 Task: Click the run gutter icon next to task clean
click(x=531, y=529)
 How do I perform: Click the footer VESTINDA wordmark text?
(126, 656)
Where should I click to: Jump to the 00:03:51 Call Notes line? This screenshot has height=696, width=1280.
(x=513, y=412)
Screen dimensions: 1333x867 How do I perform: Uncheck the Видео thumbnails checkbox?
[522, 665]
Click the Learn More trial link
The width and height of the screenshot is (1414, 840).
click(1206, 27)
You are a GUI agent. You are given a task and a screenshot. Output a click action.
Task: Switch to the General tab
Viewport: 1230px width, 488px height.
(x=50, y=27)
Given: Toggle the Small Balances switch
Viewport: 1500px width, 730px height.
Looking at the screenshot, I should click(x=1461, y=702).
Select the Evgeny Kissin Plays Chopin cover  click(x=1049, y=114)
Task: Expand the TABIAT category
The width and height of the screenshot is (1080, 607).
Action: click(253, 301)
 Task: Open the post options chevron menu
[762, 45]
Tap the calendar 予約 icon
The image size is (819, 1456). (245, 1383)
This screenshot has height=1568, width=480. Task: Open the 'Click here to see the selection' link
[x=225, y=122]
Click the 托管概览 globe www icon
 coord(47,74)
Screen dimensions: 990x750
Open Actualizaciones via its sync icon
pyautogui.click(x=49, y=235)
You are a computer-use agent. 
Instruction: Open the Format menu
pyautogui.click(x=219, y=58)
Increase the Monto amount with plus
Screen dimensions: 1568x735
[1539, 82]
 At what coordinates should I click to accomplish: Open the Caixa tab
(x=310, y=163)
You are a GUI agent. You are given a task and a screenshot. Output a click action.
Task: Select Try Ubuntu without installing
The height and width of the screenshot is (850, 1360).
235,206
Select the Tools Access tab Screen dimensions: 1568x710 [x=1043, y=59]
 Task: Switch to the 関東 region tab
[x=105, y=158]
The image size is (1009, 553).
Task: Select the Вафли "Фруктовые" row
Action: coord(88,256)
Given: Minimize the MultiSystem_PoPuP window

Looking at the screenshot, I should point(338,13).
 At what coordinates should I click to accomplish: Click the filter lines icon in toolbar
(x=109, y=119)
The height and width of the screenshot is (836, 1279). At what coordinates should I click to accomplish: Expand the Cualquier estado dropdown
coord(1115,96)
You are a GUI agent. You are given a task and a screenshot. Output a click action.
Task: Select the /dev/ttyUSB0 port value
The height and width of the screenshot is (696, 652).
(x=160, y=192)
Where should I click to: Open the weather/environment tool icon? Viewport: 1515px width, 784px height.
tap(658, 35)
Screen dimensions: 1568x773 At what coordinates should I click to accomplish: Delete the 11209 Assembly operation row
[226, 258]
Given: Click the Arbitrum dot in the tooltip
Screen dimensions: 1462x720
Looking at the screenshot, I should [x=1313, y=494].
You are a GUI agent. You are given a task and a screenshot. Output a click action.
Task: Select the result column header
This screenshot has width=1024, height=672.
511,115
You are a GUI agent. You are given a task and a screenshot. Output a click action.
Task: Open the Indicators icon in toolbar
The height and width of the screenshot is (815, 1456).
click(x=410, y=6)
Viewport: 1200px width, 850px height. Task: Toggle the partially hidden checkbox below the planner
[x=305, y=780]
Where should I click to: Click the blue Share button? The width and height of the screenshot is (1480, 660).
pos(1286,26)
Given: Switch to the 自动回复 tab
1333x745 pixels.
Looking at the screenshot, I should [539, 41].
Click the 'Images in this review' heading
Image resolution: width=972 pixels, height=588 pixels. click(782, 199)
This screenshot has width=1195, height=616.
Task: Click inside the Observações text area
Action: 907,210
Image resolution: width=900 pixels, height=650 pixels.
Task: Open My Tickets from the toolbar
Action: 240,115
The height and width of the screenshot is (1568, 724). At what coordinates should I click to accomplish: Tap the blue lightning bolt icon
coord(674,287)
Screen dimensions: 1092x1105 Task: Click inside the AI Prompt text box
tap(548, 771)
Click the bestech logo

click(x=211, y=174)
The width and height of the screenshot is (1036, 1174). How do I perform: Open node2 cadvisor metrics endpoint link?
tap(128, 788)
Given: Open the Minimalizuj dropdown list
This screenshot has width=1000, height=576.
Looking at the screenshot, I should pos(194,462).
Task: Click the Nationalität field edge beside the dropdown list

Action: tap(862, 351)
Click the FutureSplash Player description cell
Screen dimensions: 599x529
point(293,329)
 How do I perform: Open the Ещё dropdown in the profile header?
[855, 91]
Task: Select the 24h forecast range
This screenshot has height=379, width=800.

### TASK OBJECTIVE
Reproduce the entire listing above, line for line, without altering a single character.

### THE OUTPUT
 Task: Click the run gutter icon next to task clean
click(x=531, y=529)
 How do I perform: Click the footer VESTINDA wordmark text?
(126, 656)
Where should I click to: Jump to the 00:03:51 Call Notes line? This screenshot has height=696, width=1280.
(x=513, y=412)
Screen dimensions: 1333x867 How do I perform: Uncheck the Видео thumbnails checkbox?
[522, 665]
Click the Learn More trial link
The width and height of the screenshot is (1414, 840).
click(1206, 27)
You are a GUI agent. You are given a task and a screenshot. Output a click action.
Task: Switch to the General tab
Viewport: 1230px width, 488px height.
(x=50, y=27)
Given: Toggle the Small Balances switch
Viewport: 1500px width, 730px height.
Looking at the screenshot, I should click(x=1461, y=702).
Select the Evgeny Kissin Plays Chopin cover  click(x=1049, y=114)
Task: Expand the TABIAT category
The width and height of the screenshot is (1080, 607).
Action: click(253, 301)
 Task: Open the post options chevron menu
[762, 45]
Tap the calendar 予約 icon
The image size is (819, 1456). (245, 1383)
This screenshot has height=1568, width=480. Task: Open the 'Click here to see the selection' link
[x=225, y=122]
Click the 托管概览 globe www icon
 coord(47,74)
Screen dimensions: 990x750
Open Actualizaciones via its sync icon
pyautogui.click(x=49, y=235)
You are a computer-use agent. 
Instruction: Open the Format menu
pyautogui.click(x=219, y=58)
Increase the Monto amount with plus
Screen dimensions: 1568x735
[1539, 82]
 At what coordinates should I click to accomplish: Open the Caixa tab
(x=310, y=163)
You are a GUI agent. You are given a task and a screenshot. Output a click action.
Task: Select Try Ubuntu without installing
The height and width of the screenshot is (850, 1360).
235,206
Select the Tools Access tab Screen dimensions: 1568x710 [x=1043, y=59]
 Task: Switch to the 関東 region tab
[x=105, y=158]
The image size is (1009, 553).
Task: Select the Вафли "Фруктовые" row
Action: coord(88,256)
Given: Minimize the MultiSystem_PoPuP window

Looking at the screenshot, I should point(338,13).
 At what coordinates should I click to accomplish: Click the filter lines icon in toolbar
(x=109, y=119)
The height and width of the screenshot is (836, 1279). At what coordinates should I click to accomplish: Expand the Cualquier estado dropdown
coord(1115,96)
You are a GUI agent. You are given a task and a screenshot. Output a click action.
Task: Select the /dev/ttyUSB0 port value
The height and width of the screenshot is (696, 652).
(x=160, y=192)
Where should I click to: Open the weather/environment tool icon? Viewport: 1515px width, 784px height.
tap(658, 35)
Screen dimensions: 1568x773 At what coordinates should I click to accomplish: Delete the 11209 Assembly operation row
[226, 258]
Given: Click the Arbitrum dot in the tooltip
Screen dimensions: 1462x720
Looking at the screenshot, I should [x=1313, y=494].
You are a GUI agent. You are given a task and a screenshot. Output a click action.
Task: Select the result column header
This screenshot has width=1024, height=672.
511,115
You are a GUI agent. You are given a task and a screenshot. Output a click action.
Task: Open the Indicators icon in toolbar
The height and width of the screenshot is (815, 1456).
click(x=410, y=6)
Viewport: 1200px width, 850px height. Task: Toggle the partially hidden checkbox below the planner
[x=305, y=780]
Where should I click to: Click the blue Share button? The width and height of the screenshot is (1480, 660).
pos(1286,26)
Given: Switch to the 自动回复 tab
1333x745 pixels.
Looking at the screenshot, I should [539, 41].
Click the 'Images in this review' heading
Image resolution: width=972 pixels, height=588 pixels. click(782, 199)
This screenshot has width=1195, height=616.
Task: Click inside the Observações text area
Action: 907,210
Image resolution: width=900 pixels, height=650 pixels.
Task: Open My Tickets from the toolbar
Action: 240,115
The height and width of the screenshot is (1568, 724). At what coordinates should I click to accomplish: Tap the blue lightning bolt icon
coord(674,287)
Screen dimensions: 1092x1105 Task: Click inside the AI Prompt text box
tap(548, 771)
Click the bestech logo

click(x=211, y=174)
The width and height of the screenshot is (1036, 1174). How do I perform: Open node2 cadvisor metrics endpoint link?
tap(128, 788)
Given: Open the Minimalizuj dropdown list
This screenshot has width=1000, height=576.
Looking at the screenshot, I should pos(194,462).
Task: Click the Nationalität field edge beside the dropdown list

Action: tap(862, 351)
Click the FutureSplash Player description cell
Screen dimensions: 599x529
point(293,329)
 How do I perform: Open the Ещё dropdown in the profile header?
[855, 91]
Task: Select the 24h forecast range
This screenshot has height=379, width=800.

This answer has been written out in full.